__What you have to do__
Write out each entry once more so that it matches the original exactly.

__Supplied entries__
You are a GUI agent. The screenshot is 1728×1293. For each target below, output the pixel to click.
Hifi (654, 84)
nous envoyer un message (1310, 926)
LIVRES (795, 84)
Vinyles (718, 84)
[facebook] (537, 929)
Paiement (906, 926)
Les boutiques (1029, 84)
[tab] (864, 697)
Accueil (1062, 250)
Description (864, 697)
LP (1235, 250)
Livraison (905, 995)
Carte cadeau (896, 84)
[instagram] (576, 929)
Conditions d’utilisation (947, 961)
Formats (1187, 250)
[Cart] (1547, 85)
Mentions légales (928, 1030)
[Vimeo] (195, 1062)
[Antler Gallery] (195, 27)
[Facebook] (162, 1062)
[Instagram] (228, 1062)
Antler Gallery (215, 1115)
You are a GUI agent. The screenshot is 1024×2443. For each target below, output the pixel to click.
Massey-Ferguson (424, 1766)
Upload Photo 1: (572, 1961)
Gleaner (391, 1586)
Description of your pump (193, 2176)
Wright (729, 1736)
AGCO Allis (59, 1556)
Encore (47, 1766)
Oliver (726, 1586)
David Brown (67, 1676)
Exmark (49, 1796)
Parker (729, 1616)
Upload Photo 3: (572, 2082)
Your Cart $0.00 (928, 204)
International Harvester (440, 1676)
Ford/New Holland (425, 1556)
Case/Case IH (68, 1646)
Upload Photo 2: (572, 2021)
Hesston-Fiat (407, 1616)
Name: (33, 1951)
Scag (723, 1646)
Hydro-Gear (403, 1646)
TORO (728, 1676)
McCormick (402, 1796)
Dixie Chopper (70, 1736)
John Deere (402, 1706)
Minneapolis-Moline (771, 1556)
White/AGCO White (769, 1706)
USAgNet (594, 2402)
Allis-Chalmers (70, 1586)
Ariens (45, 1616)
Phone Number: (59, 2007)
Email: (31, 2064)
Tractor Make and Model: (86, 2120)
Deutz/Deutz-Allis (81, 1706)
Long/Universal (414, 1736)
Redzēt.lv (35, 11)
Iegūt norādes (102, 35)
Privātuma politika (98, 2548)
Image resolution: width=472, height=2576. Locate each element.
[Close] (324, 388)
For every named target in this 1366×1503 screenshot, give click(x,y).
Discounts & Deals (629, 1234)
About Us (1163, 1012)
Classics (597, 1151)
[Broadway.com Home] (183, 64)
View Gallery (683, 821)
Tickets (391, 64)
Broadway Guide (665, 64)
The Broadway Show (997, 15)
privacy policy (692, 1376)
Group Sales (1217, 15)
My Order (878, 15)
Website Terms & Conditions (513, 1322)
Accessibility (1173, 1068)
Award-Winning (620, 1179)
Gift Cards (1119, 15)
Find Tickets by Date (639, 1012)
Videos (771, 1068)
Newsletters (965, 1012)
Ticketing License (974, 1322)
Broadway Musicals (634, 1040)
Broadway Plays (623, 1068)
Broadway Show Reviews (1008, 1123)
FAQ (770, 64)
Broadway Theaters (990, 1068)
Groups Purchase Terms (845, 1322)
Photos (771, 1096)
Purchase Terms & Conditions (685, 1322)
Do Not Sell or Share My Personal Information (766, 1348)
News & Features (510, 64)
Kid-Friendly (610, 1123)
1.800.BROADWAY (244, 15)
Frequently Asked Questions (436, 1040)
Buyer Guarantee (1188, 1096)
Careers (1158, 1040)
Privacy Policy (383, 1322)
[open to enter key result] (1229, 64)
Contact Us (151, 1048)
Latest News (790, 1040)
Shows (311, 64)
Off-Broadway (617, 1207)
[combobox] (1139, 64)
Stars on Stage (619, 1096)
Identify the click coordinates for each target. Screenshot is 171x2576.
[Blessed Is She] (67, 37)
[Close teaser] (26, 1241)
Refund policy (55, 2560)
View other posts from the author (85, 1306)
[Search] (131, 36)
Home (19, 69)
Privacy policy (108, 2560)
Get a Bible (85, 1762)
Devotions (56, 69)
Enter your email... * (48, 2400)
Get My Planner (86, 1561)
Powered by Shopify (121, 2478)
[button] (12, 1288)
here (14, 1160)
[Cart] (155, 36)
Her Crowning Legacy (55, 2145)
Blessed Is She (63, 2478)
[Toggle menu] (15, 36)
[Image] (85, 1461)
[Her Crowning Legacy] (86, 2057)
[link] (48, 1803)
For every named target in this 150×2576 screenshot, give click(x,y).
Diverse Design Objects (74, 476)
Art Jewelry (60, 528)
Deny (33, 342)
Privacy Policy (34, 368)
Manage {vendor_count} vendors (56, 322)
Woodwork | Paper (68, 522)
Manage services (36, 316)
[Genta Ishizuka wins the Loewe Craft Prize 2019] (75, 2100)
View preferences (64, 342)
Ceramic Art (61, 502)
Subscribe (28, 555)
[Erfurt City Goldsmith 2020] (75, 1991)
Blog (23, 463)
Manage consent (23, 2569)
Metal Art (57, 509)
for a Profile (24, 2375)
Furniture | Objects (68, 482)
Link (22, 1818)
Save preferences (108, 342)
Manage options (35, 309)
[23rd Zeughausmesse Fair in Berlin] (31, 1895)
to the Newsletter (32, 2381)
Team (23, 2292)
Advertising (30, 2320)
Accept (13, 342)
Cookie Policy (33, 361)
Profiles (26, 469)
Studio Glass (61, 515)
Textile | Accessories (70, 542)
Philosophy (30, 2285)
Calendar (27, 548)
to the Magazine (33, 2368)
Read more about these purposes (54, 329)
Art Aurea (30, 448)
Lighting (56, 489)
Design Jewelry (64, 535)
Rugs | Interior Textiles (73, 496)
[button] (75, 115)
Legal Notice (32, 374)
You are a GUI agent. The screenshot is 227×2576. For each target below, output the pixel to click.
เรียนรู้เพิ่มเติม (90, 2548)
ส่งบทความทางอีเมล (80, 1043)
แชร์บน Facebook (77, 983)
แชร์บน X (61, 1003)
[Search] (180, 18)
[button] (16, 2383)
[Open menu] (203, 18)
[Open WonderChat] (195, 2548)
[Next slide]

__Expected answer__
You are a GUI agent. The screenshot is 1728×1293. For each target below, output the pixel to click.
Hifi (654, 84)
nous envoyer un message (1310, 926)
LIVRES (795, 84)
Vinyles (718, 84)
[facebook] (537, 929)
Paiement (906, 926)
Les boutiques (1029, 84)
[tab] (864, 697)
Accueil (1062, 250)
Description (864, 697)
LP (1235, 250)
Livraison (905, 995)
Carte cadeau (896, 84)
[instagram] (576, 929)
Conditions d’utilisation (947, 961)
Formats (1187, 250)
[Cart] (1547, 85)
Mentions légales (928, 1030)
[Vimeo] (195, 1062)
[Antler Gallery] (195, 27)
[Facebook] (162, 1062)
[Instagram] (228, 1062)
Antler Gallery (215, 1115)
You are a GUI agent. The screenshot is 1024×2443. For each target below, output the pixel to click.
Massey-Ferguson (424, 1766)
Upload Photo 1: (572, 1961)
Gleaner (391, 1586)
Description of your pump (193, 2176)
Wright (729, 1736)
AGCO Allis (59, 1556)
Encore (47, 1766)
Oliver (726, 1586)
David Brown (67, 1676)
Exmark (49, 1796)
Parker (729, 1616)
Upload Photo 3: (572, 2082)
Your Cart $0.00 (928, 204)
International Harvester (440, 1676)
Ford/New Holland (425, 1556)
Case/Case IH (68, 1646)
Upload Photo 2: (572, 2021)
Hesston-Fiat (407, 1616)
Name: (33, 1951)
Scag (723, 1646)
Hydro-Gear (403, 1646)
TORO (728, 1676)
McCormick (402, 1796)
Dixie Chopper (70, 1736)
John Deere (402, 1706)
Minneapolis-Moline (771, 1556)
White/AGCO White (769, 1706)
USAgNet (594, 2402)
Allis-Chalmers (70, 1586)
Ariens (45, 1616)
Phone Number: (59, 2007)
Email: (31, 2064)
Tractor Make and Model: (86, 2120)
Deutz/Deutz-Allis (81, 1706)
Long/Universal (414, 1736)
Redzēt.lv (35, 11)
Iegūt norādes (102, 35)
Privātuma politika (98, 2548)
Image resolution: width=472, height=2576. Locate each element.
[Close] (324, 388)
For every named target in this 1366×1503 screenshot, give click(x,y).
Discounts & Deals (629, 1234)
About Us (1163, 1012)
Classics (597, 1151)
[Broadway.com Home] (183, 64)
View Gallery (683, 821)
Tickets (391, 64)
Broadway Guide (665, 64)
The Broadway Show (997, 15)
privacy policy (692, 1376)
Group Sales (1217, 15)
My Order (878, 15)
Website Terms & Conditions (513, 1322)
Accessibility (1173, 1068)
Award-Winning (620, 1179)
Gift Cards (1119, 15)
Find Tickets by Date (639, 1012)
Videos (771, 1068)
Newsletters (965, 1012)
Ticketing License (974, 1322)
Broadway Musicals (634, 1040)
Broadway Plays (623, 1068)
Broadway Show Reviews (1008, 1123)
FAQ (770, 64)
Broadway Theaters (990, 1068)
Groups Purchase Terms (845, 1322)
Photos (771, 1096)
Purchase Terms & Conditions (685, 1322)
Do Not Sell or Share My Personal Information (766, 1348)
News & Features (510, 64)
Kid-Friendly (610, 1123)
1.800.BROADWAY (244, 15)
Frequently Asked Questions (436, 1040)
Buyer Guarantee (1188, 1096)
Careers (1158, 1040)
Privacy Policy (383, 1322)
[open to enter key result] (1229, 64)
Contact Us (151, 1048)
Latest News (790, 1040)
Shows (311, 64)
Off-Broadway (617, 1207)
[combobox] (1139, 64)
Stars on Stage (619, 1096)
Identify the click coordinates for each target. Screenshot is 171x2576.
[Blessed Is She] (67, 37)
[Close teaser] (26, 1241)
Refund policy (55, 2560)
View other posts from the author (85, 1306)
[Search] (131, 36)
Home (19, 69)
Privacy policy (108, 2560)
Get a Bible (85, 1762)
Devotions (56, 69)
Enter your email... * (48, 2400)
Get My Planner (86, 1561)
Powered by Shopify (121, 2478)
[button] (12, 1288)
here (14, 1160)
[Cart] (155, 36)
Her Crowning Legacy (55, 2145)
Blessed Is She (63, 2478)
[Toggle menu] (15, 36)
[Image] (85, 1461)
[Her Crowning Legacy] (86, 2057)
[link] (48, 1803)
For every named target in this 150×2576 screenshot, give click(x,y).
Diverse Design Objects (74, 476)
Art Jewelry (60, 528)
Deny (33, 342)
Privacy Policy (34, 368)
Manage {vendor_count} vendors (56, 322)
Woodwork | Paper (68, 522)
Manage services (36, 316)
[Genta Ishizuka wins the Loewe Craft Prize 2019] (75, 2100)
View preferences (64, 342)
Ceramic Art (61, 502)
Subscribe (28, 555)
[Erfurt City Goldsmith 2020] (75, 1991)
Blog (23, 463)
Manage consent (23, 2569)
Metal Art (57, 509)
for a Profile (24, 2375)
Furniture | Objects (68, 482)
Link (22, 1818)
Save preferences (108, 342)
Manage options (35, 309)
[23rd Zeughausmesse Fair in Berlin] (31, 1895)
to the Newsletter (32, 2381)
Team (23, 2292)
Advertising (30, 2320)
Accept (13, 342)
Cookie Policy (33, 361)
Profiles (26, 469)
Studio Glass (61, 515)
Textile | Accessories (70, 542)
Philosophy (30, 2285)
Calendar (27, 548)
to the Magazine (33, 2368)
Read more about these purposes (54, 329)
Art Aurea (30, 448)
Lighting (56, 489)
Design Jewelry (64, 535)
Rugs | Interior Textiles (73, 496)
[button] (75, 115)
Legal Notice (32, 374)
You are a GUI agent. The screenshot is 227×2576. For each target below, output the pixel to click.
เรียนรู้เพิ่มเติม (90, 2548)
ส่งบทความทางอีเมล (80, 1043)
แชร์บน Facebook (77, 983)
แชร์บน X (61, 1003)
[Search] (180, 18)
[button] (16, 2383)
[Open menu] (203, 18)
[Open WonderChat] (195, 2548)
[Next slide]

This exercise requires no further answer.